Entries on locating words and elements
***
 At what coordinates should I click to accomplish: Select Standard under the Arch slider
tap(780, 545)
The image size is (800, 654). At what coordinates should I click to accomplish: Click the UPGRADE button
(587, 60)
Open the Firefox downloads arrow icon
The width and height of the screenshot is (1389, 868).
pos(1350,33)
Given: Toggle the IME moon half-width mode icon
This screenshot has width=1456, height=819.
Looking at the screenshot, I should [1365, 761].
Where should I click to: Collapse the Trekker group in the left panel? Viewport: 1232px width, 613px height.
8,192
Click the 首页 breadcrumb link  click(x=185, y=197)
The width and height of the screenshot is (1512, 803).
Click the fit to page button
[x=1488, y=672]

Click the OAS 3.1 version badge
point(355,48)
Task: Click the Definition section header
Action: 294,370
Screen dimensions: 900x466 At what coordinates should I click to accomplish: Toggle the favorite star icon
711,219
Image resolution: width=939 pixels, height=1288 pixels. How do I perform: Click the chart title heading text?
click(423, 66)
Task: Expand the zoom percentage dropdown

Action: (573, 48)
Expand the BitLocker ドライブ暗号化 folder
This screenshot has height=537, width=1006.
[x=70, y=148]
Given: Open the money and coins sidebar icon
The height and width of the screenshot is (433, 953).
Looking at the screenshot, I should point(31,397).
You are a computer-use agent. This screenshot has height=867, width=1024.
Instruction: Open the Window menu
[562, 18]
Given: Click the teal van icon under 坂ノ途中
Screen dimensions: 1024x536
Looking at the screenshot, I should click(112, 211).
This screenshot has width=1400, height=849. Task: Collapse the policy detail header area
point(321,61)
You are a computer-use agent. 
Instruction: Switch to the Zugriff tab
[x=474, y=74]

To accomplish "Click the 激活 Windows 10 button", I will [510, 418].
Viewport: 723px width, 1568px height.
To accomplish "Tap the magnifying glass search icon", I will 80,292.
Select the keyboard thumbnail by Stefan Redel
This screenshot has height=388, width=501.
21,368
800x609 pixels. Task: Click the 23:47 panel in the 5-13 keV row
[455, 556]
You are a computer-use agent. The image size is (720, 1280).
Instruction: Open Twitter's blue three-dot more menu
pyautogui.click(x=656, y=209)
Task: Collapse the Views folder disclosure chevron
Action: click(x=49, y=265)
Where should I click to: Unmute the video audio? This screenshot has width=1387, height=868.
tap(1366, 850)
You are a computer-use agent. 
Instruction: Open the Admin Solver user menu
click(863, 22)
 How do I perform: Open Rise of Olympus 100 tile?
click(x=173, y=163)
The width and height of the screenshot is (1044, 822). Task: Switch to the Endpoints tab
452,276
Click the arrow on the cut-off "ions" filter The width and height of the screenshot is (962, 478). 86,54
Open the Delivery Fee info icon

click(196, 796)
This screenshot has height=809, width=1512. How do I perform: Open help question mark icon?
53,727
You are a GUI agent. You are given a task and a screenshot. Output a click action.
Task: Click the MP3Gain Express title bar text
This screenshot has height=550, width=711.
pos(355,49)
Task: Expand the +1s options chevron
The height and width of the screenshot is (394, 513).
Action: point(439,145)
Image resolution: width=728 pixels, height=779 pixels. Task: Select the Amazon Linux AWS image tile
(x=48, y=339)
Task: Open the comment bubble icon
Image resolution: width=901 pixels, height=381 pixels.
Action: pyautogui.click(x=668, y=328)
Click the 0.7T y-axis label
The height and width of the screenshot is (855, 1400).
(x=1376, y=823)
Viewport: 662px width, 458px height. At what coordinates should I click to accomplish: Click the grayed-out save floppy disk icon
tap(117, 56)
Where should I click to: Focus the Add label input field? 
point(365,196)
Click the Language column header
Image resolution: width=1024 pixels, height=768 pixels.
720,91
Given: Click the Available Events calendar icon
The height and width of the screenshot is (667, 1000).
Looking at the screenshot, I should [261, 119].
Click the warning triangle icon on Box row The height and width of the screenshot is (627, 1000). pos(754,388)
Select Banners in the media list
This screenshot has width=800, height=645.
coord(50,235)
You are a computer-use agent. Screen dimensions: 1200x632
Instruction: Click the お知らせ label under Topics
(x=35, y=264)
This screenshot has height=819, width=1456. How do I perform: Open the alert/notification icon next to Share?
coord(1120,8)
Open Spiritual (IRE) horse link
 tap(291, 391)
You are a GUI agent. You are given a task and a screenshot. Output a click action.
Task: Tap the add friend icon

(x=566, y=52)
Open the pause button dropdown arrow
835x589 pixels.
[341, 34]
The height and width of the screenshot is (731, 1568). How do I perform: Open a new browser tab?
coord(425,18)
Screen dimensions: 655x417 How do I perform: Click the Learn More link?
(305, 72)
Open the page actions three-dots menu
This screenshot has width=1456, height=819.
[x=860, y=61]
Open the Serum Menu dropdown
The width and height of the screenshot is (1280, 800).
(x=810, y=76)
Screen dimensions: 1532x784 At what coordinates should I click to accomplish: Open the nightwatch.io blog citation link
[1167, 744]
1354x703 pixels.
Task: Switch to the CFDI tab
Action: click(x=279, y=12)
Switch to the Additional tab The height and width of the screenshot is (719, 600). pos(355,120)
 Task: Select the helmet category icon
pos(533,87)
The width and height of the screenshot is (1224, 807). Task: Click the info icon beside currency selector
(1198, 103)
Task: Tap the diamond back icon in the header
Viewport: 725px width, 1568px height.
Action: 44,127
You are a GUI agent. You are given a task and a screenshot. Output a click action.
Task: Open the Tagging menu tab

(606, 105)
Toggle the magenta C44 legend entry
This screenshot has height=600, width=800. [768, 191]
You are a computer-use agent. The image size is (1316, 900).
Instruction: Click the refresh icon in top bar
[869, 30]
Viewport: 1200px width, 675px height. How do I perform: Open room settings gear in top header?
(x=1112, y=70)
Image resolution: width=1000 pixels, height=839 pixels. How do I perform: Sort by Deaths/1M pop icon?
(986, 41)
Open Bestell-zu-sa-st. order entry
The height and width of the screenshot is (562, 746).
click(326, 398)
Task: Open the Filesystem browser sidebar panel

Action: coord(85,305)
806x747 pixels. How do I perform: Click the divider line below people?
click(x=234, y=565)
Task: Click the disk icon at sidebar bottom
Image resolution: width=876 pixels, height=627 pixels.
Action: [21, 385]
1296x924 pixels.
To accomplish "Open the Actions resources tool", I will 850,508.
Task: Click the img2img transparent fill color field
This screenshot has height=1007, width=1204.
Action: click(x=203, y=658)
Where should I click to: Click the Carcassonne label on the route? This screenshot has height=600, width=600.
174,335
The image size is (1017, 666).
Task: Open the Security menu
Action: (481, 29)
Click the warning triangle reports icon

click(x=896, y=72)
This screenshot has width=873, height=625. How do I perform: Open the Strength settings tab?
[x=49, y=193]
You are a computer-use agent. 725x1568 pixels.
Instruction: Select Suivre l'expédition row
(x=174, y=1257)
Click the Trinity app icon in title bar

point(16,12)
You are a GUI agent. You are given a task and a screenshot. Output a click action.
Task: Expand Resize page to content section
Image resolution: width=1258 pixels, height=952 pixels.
***
* _WHAT IS REQUIRED_
Please render the lines above as a JSON list of strings, one string per line, leaving out blank lines.

* _FINAL ANSWER_
[
  " At what coordinates should I click to accomplish: Select Standard under the Arch slider",
  "tap(780, 545)",
  "The image size is (800, 654). At what coordinates should I click to accomplish: Click the UPGRADE button",
  "(587, 60)",
  "Open the Firefox downloads arrow icon",
  "The width and height of the screenshot is (1389, 868).",
  "pos(1350,33)",
  "Given: Toggle the IME moon half-width mode icon",
  "This screenshot has width=1456, height=819.",
  "Looking at the screenshot, I should [1365, 761].",
  "Where should I click to: Collapse the Trekker group in the left panel? Viewport: 1232px width, 613px height.",
  "8,192",
  "Click the 首页 breadcrumb link  click(x=185, y=197)",
  "The width and height of the screenshot is (1512, 803).",
  "Click the fit to page button",
  "[x=1488, y=672]",
  "Click the OAS 3.1 version badge",
  "point(355,48)",
  "Task: Click the Definition section header",
  "Action: 294,370",
  "Screen dimensions: 900x466 At what coordinates should I click to accomplish: Toggle the favorite star icon",
  "711,219",
  "Image resolution: width=939 pixels, height=1288 pixels. How do I perform: Click the chart title heading text?",
  "click(423, 66)",
  "Task: Expand the zoom percentage dropdown",
  "Action: (573, 48)",
  "Expand the BitLocker ドライブ暗号化 folder",
  "This screenshot has height=537, width=1006.",
  "[x=70, y=148]",
  "Given: Open the money and coins sidebar icon",
  "The height and width of the screenshot is (433, 953).",
  "Looking at the screenshot, I should point(31,397).",
  "You are a computer-use agent. This screenshot has height=867, width=1024.",
  "Instruction: Open the Window menu",
  "[562, 18]",
  "Given: Click the teal van icon under 坂ノ途中",
  "Screen dimensions: 1024x536",
  "Looking at the screenshot, I should click(112, 211).",
  "This screenshot has width=1400, height=849. Task: Collapse the policy detail header area",
  "point(321,61)",
  "You are a computer-use agent. ",
  "Instruction: Switch to the Zugriff tab",
  "[x=474, y=74]",
  "To accomplish \"Click the 激活 Windows 10 button\", I will [510, 418].",
  "Viewport: 723px width, 1568px height.",
  "To accomplish \"Tap the magnifying glass search icon\", I will 80,292.",
  "Select the keyboard thumbnail by Stefan Redel",
  "This screenshot has height=388, width=501.",
  "21,368",
  "800x609 pixels. Task: Click the 23:47 panel in the 5-13 keV row",
  "[455, 556]",
  "You are a computer-use agent. The image size is (720, 1280).",
  "Instruction: Open Twitter's blue three-dot more menu",
  "pyautogui.click(x=656, y=209)",
  "Task: Collapse the Views folder disclosure chevron",
  "Action: click(x=49, y=265)",
  "Where should I click to: Unmute the video audio? This screenshot has width=1387, height=868.",
  "tap(1366, 850)",
  "You are a computer-use agent. ",
  "Instruction: Open the Admin Solver user menu",
  "click(863, 22)",
  " How do I perform: Open Rise of Olympus 100 tile?",
  "click(x=173, y=163)",
  "The width and height of the screenshot is (1044, 822). Task: Switch to the Endpoints tab",
  "452,276",
  "Click the arrow on the cut-off \"ions\" filter The width and height of the screenshot is (962, 478). 86,54",
  "Open the Delivery Fee info icon",
  "click(196, 796)",
  "This screenshot has height=809, width=1512. How do I perform: Open help question mark icon?",
  "53,727",
  "You are a GUI agent. You are given a task and a screenshot. Output a click action.",
  "Task: Click the MP3Gain Express title bar text",
  "This screenshot has height=550, width=711.",
  "pos(355,49)",
  "Task: Expand the +1s options chevron",
  "The height and width of the screenshot is (394, 513).",
  "Action: point(439,145)",
  "Image resolution: width=728 pixels, height=779 pixels. Task: Select the Amazon Linux AWS image tile",
  "(x=48, y=339)",
  "Task: Open the comment bubble icon",
  "Image resolution: width=901 pixels, height=381 pixels.",
  "Action: pyautogui.click(x=668, y=328)",
  "Click the 0.7T y-axis label",
  "The height and width of the screenshot is (855, 1400).",
  "(x=1376, y=823)",
  "Viewport: 662px width, 458px height. At what coordinates should I click to accomplish: Click the grayed-out save floppy disk icon",
  "tap(117, 56)",
  "Where should I click to: Focus the Add label input field? ",
  "point(365,196)",
  "Click the Language column header",
  "Image resolution: width=1024 pixels, height=768 pixels.",
  "720,91",
  "Given: Click the Available Events calendar icon",
  "The height and width of the screenshot is (667, 1000).",
  "Looking at the screenshot, I should [261, 119].",
  "Click the warning triangle icon on Box row The height and width of the screenshot is (627, 1000). pos(754,388)",
  "Select Banners in the media list",
  "This screenshot has width=800, height=645.",
  "coord(50,235)",
  "You are a computer-use agent. Screen dimensions: 1200x632",
  "Instruction: Click the お知らせ label under Topics",
  "(x=35, y=264)",
  "This screenshot has height=819, width=1456. How do I perform: Open the alert/notification icon next to Share?",
  "coord(1120,8)",
  "Open Spiritual (IRE) horse link",
  " tap(291, 391)",
  "You are a GUI agent. You are given a task and a screenshot. Output a click action.",
  "Task: Tap the add friend icon",
  "(x=566, y=52)",
  "Open the pause button dropdown arrow",
  "835x589 pixels.",
  "[341, 34]",
  "The height and width of the screenshot is (731, 1568). How do I perform: Open a new browser tab?",
  "coord(425,18)",
  "Screen dimensions: 655x417 How do I perform: Click the Learn More link?",
  "(305, 72)",
  "Open the page actions three-dots menu",
  "This screenshot has width=1456, height=819.",
  "[x=860, y=61]",
  "Open the Serum Menu dropdown",
  "The width and height of the screenshot is (1280, 800).",
  "(x=810, y=76)",
  "Screen dimensions: 1532x784 At what coordinates should I click to accomplish: Open the nightwatch.io blog citation link",
  "[1167, 744]",
  "1354x703 pixels.",
  "Task: Switch to the CFDI tab",
  "Action: click(x=279, y=12)",
  "Switch to the Additional tab The height and width of the screenshot is (719, 600). pos(355,120)",
  " Task: Select the helmet category icon",
  "pos(533,87)",
  "The width and height of the screenshot is (1224, 807). Task: Click the info icon beside currency selector",
  "(1198, 103)",
  "Task: Tap the diamond back icon in the header",
  "Viewport: 725px width, 1568px height.",
  "Action: 44,127",
  "You are a GUI agent. You are given a task and a screenshot. Output a click action.",
  "Task: Open the Tagging menu tab",
  "(606, 105)",
  "Toggle the magenta C44 legend entry",
  "This screenshot has height=600, width=800. [768, 191]",
  "You are a computer-use agent. The image size is (1316, 900).",
  "Instruction: Click the refresh icon in top bar",
  "[869, 30]",
  "Viewport: 1200px width, 675px height. How do I perform: Open room settings gear in top header?",
  "(x=1112, y=70)",
  "Image resolution: width=1000 pixels, height=839 pixels. How do I perform: Sort by Deaths/1M pop icon?",
  "(986, 41)",
  "Open Bestell-zu-sa-st. order entry",
  "The height and width of the screenshot is (562, 746).",
  "click(326, 398)",
  "Task: Open the Filesystem browser sidebar panel",
  "Action: coord(85,305)",
  "806x747 pixels. How do I perform: Click the divider line below people?",
  "click(x=234, y=565)",
  "Task: Click the disk icon at sidebar bottom",
  "Image resolution: width=876 pixels, height=627 pixels.",
  "Action: [21, 385]",
  "1296x924 pixels.",
  "To accomplish \"Open the Actions resources tool\", I will 850,508.",
  "Task: Click the img2img transparent fill color field",
  "This screenshot has height=1007, width=1204.",
  "Action: click(x=203, y=658)",
  "Where should I click to: Click the Carcassonne label on the route? This screenshot has height=600, width=600.",
  "174,335",
  "The image size is (1017, 666).",
  "Task: Open the Security menu",
  "Action: (481, 29)",
  "Click the warning triangle reports icon",
  "click(x=896, y=72)",
  "This screenshot has width=873, height=625. How do I perform: Open the Strength settings tab?",
  "[x=49, y=193]",
  "You are a computer-use agent. 725x1568 pixels.",
  "Instruction: Select Suivre l'expédition row",
  "(x=174, y=1257)",
  "Click the Trinity app icon in title bar",
  "point(16,12)",
  "You are a GUI agent. You are given a task and a screenshot. Output a click action.",
  "Task: Expand Resize page to content section",
  "Image resolution: width=1258 pixels, height=952 pixels."
]